Im so sorry to here the news about your daddy passing after such a long and bravery struggle. I dont even know if you remember me because you was so little when we knew your daddy. We knew your momma too and she might remember us. If she does, you say hey to her for us and you tell her we dont care what anybody says we think she is a fine person. She was always a good lady to all of us even though there was problems between her and your daddy thats the things that happens to everybody in the world and when you get older you will know it too. You are an adult now so you like to already do but thats neither here nor there. Kay-Sara-Sara, like that old French song goes.

I will do my best to write all the things I want to say to your daddy in this letter. I want you to forgive me for not coming to the funeral service to say them for my own self and to his face. There is a lot of reasons for it. Some of them are because I don’t go to the Baptist church anymore even though I still believe in God and pray in Jesus name. I have gray in my hair people dont gossip probably like they used to or even remember me but maybe some do I dont like there stairs when I pass by and what they are thinking about me and what kind of mother is walking by them when I walk by. Also I am not a disrespectful person especially to somebody like Leslie Ratliff when I first heard about the brain cancer I just cried and cried you can ask anybody around because they all heard me. Not just because I felt sorry for him with his pain or but because it really is such a blow to loose him we loved him so much.

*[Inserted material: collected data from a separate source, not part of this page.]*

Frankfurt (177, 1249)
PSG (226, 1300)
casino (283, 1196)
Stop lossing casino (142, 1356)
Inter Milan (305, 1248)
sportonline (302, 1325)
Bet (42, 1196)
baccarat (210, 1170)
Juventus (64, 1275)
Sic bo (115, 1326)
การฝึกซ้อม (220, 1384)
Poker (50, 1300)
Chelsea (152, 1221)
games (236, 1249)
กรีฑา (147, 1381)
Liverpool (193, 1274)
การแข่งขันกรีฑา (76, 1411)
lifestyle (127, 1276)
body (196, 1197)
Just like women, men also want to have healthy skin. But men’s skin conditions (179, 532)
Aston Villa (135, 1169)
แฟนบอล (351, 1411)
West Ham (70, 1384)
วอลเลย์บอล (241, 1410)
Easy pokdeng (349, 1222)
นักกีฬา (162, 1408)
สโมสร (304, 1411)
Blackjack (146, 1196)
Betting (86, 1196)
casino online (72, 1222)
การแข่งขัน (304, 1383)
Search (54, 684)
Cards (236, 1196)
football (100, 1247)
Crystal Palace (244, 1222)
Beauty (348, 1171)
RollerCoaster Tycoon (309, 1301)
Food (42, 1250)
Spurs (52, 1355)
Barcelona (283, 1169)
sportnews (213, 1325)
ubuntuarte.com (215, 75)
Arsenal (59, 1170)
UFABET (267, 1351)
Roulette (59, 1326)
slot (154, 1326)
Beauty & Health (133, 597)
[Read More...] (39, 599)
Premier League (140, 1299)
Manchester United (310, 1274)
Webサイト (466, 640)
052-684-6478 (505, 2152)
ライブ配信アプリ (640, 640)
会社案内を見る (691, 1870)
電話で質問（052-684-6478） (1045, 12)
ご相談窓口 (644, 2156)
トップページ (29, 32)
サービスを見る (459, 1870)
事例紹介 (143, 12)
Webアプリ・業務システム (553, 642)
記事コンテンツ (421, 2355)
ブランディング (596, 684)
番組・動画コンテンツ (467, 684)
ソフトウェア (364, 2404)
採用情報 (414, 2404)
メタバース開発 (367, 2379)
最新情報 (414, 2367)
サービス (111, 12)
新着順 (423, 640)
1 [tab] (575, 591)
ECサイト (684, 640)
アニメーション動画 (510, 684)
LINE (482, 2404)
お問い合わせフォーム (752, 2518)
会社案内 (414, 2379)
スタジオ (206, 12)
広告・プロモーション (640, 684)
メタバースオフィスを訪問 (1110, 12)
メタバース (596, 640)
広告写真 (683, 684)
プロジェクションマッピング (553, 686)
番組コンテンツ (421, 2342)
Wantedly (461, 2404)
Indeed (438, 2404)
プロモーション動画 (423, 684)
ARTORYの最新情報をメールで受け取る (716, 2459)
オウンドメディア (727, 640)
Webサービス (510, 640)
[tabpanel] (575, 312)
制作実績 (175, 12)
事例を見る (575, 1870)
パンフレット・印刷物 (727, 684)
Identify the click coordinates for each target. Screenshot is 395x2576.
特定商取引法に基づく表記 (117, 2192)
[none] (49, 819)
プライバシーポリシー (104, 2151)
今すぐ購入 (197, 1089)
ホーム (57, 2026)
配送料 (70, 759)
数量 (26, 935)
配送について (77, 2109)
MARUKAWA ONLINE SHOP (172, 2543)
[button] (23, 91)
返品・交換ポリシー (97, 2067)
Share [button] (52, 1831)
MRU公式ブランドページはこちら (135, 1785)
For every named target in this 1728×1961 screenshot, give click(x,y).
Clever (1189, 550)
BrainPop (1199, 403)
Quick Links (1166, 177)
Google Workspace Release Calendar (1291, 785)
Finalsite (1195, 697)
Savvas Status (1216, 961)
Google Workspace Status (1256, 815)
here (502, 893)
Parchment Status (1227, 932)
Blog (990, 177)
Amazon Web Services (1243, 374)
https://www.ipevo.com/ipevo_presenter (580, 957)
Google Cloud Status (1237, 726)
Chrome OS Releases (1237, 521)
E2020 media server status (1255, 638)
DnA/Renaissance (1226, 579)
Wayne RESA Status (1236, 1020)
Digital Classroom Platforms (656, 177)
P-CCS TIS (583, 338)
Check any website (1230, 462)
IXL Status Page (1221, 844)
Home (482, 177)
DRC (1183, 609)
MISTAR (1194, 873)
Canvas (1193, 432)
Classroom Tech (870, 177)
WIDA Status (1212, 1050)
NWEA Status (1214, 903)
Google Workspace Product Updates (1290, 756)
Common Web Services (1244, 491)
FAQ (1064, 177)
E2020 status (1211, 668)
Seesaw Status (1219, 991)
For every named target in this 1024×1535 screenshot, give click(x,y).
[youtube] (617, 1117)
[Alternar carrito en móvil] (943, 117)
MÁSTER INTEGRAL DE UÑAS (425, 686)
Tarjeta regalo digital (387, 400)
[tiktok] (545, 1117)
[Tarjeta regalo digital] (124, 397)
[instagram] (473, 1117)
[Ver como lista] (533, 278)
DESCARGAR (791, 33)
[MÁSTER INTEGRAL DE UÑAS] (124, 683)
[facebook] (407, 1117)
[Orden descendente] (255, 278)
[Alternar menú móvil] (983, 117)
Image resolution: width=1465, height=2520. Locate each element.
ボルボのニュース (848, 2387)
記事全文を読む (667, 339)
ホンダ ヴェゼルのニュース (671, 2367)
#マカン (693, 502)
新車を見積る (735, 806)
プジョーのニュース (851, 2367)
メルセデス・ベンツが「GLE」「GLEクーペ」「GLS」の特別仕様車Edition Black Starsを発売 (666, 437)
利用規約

Let me start at the beginning because I know your daddy was a discrete man and wouldnt tell everybodys business so you might not know. We had a daughter. Her name was Sheila. When she was born she was the love of our life mine and her daddy too. She was bad sometimes and got into things but thats how children do and she wasnt any different. We didnt have much trouble with her until she got to teen age. Even then she wasnt so bad but just wanted to wear makeup a lot of dark makeup around her eyes thick blue eye shadow and red lipstick and so forth. She was never one to mouth off but some kinds of rebellion are silent like the preachers say the devil doesnt come dressed up in a red Halloween suit he is more like to be the man in the suit and tie on the airplane real handsome with his hair slicked back and two hundred dollar shoes. Well Sheila was very pretty and spoke good to everybody and cleaned up nice and dolled up she was a prize fit for a movie star actor or a tv anchorman or a rich man which I admit to thinking back then that Sheila was just going to catch the eye of one of those boys in her class from Palm Beach who was going to be a doctor or lawyer or inherit a business and I could just see us out there visiting maybe taking one of those yachts to the Bahamas because that is something her daddy had in common with a lot of those guys with the yachts is he was and is a very good watercraft man. People who are into watercraft know who is able and who is not able and you get respect that way no matter how much money you have or dont have and I know it because we have ended up on boats with people like that and it always worked out okay even though it made me a nervous wreck because you always wonder what people like that think about a hairdresser and a Sheet Metal Technician II nearly to Sheet Metal Technician I certification.